Gold finished lower last week after putting in a mostly mixed performance most of the week. The price action reflected the sideways to lower performance in the U.S. equity markets, while gains were capped by renewed demand for the U.S. Dollar. Nonetheless, expectations of additional government fiscal support and central bank monetary stimulus due to a global recession should continue to unpin the market and likely lead to higher prices.
Dollar Caps Gains
The dollar advanced last week as investors stared at will likely be one of the worst economic contractions in decades as the world confronts the coronavirus pandemic.

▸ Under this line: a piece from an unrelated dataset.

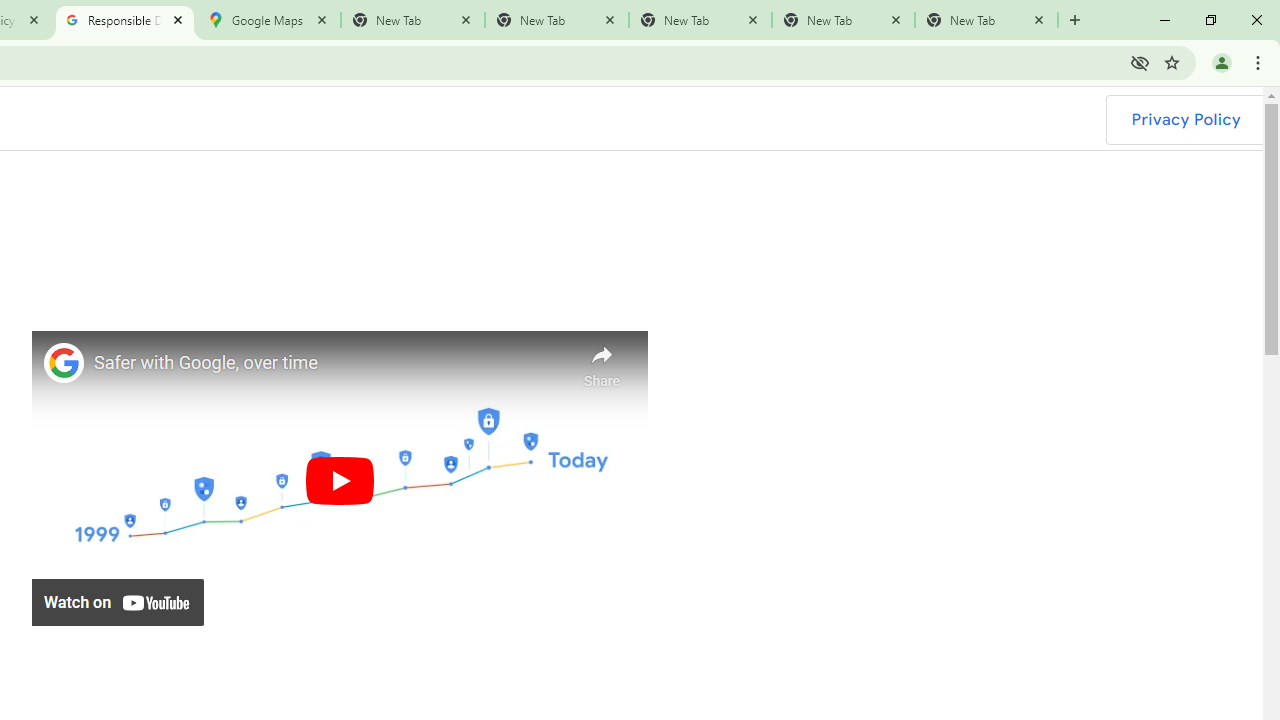
Third-party cookies blocked (1139, 62)
Google Maps (268, 20)
Photo image of Google (63, 362)
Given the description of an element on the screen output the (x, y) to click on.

The greenback, the world’s leading global reserves currency, rose against all major currencies as selling in global equity markets highlighted growing risks from the pandemic that shows little sign of easing.
There was some end of the month dollar buying early in the week, but later in the week, we saw safe-haven buying. Analysts said coordinated action by central banks to boost dollar supply has helped calm extreme volatility, but money markets still need time to settle.

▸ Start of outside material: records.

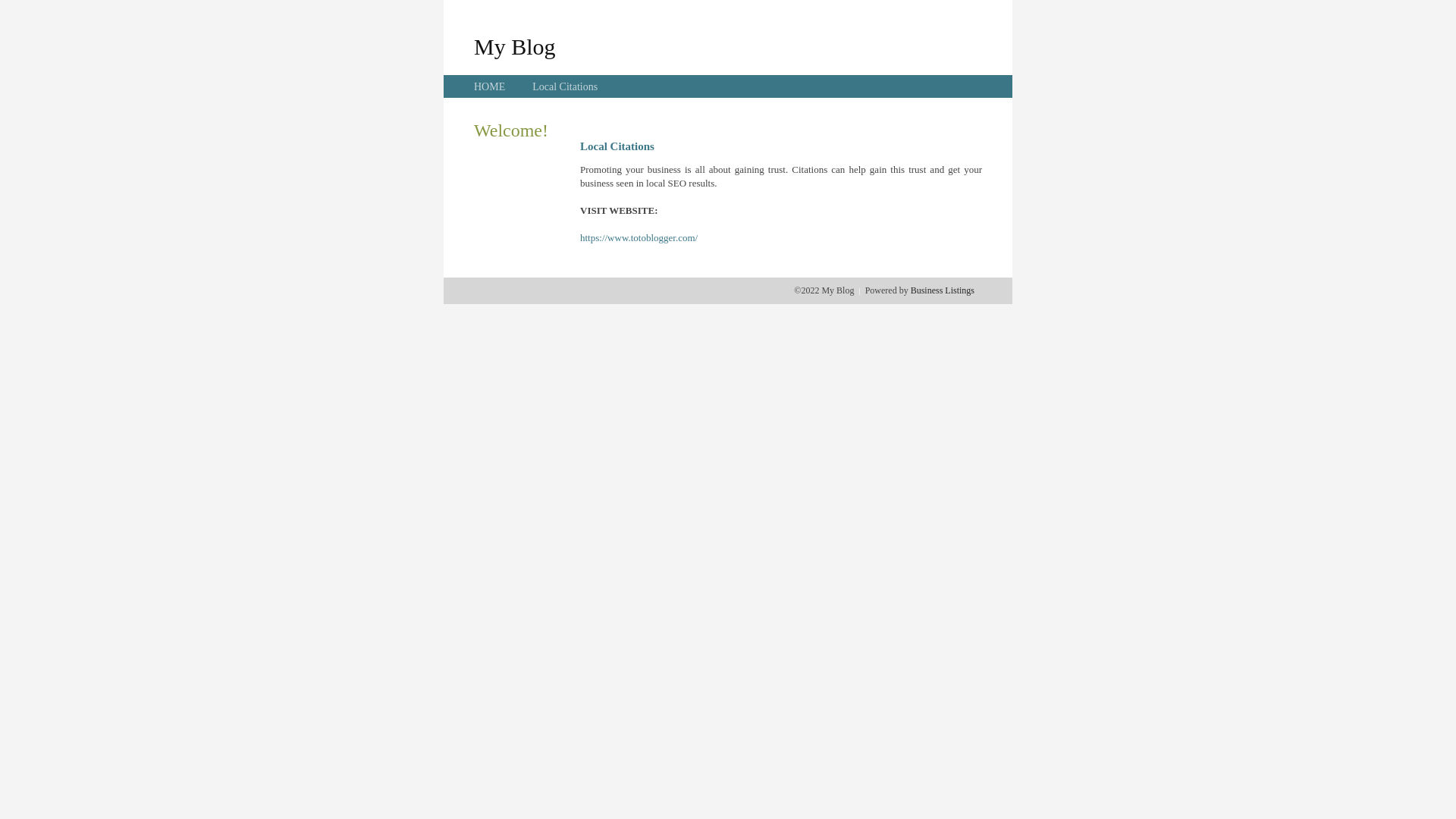
HOME Element type: text (489, 86)
My Blog Element type: text (514, 46)
Local Citations Element type: text (564, 86)
Business Listings Element type: text (942, 290)
https://www.totoblogger.com/ Element type: text (638, 237)
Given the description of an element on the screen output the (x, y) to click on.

Gold Hits Weekly Low after Trump’s Dire Warning
Gold seemed to reach its low for the week after U.S. President Donald Trump’s dire press briefing late Tuesday where he warned Americans of a “painful” two weeks ahead in fighting the coronavirus even with distancing measures.
White House coronavirus coordinator Deborah Birx displayed charts demonstrating data and modeling that showed an enormous jump in deaths to a range of 100,000 to 240,000 people from the virus in the coming months.
US Economic Data Suggests Damage Will Worsen
On Wednesday, the ADP National Employment Report showed private payrolls fell by 27,000 jobs last month. On Thursday, the government reported that in the week-ending March 28, 6,648,000 Americans filed for unemployment, doubling the previous week’s 3.28 million figure, which was itself a record high by a significant margin.
Gold prices edged higher on Friday after gloomy U.S. non-farm payrolls data magnified the economic toll from the coronavirus. The U.S. economy shed 701,000 jobs in March, ending a historic 113 straight months of employment growth, as stringent measures to control the coronavirus outbreak hurt businesses and factories, confirming a recession is underway.
The conditions are ripe for a rally, but with supply tightness easing and investors moving more money into the highly liquid U.S. Dollar, buyers are struggling to add new positions at current price levels.
That’s the short-term outlook, longer-term the economic data suggests gold will be supported and likely move higher due to expectations of further fiscal and monetary policy stimulus.